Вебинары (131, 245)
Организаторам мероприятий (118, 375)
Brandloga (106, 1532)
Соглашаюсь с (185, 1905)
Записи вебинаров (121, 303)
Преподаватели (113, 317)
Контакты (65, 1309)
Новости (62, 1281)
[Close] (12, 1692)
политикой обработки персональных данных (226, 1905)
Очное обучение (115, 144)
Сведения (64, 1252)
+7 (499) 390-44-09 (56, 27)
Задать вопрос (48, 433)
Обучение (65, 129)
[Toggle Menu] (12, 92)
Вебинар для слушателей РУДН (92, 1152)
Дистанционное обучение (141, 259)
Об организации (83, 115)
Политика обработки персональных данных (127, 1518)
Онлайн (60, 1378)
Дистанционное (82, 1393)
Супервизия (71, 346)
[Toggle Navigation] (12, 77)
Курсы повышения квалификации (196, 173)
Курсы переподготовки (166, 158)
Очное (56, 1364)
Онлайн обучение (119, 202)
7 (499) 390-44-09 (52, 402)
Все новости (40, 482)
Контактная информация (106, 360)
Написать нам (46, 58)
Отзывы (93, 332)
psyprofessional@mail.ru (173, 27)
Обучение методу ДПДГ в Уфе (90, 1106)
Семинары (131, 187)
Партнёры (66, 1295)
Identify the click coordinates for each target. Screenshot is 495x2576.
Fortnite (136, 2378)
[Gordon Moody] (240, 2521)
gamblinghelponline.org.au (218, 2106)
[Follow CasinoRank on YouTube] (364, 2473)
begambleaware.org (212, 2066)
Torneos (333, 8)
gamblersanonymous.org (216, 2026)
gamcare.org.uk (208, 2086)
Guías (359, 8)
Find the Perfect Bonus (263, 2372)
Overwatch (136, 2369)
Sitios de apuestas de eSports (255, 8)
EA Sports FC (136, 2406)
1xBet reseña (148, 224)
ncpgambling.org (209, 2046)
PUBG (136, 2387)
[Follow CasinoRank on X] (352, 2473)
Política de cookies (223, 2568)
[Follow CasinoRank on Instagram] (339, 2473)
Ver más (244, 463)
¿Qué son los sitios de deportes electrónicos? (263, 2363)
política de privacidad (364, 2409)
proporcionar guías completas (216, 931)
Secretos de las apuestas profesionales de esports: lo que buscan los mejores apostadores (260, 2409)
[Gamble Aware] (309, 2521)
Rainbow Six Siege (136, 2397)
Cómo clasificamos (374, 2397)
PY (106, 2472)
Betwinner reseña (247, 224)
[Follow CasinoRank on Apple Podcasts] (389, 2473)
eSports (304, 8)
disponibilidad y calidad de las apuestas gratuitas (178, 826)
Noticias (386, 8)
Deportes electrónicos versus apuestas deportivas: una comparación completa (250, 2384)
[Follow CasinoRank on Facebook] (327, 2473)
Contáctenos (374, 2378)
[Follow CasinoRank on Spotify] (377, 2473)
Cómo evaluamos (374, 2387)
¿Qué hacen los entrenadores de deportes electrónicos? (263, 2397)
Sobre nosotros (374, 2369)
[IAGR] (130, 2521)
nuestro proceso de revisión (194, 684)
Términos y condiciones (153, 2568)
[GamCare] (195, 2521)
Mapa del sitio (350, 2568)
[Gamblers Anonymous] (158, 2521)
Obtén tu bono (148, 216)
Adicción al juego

--------

Instructions for the task: The lines to copy are those in the listing that contain "обработки".

Solution:
политикой обработки персональных данных (226, 1905)
Политика обработки персональных данных (127, 1518)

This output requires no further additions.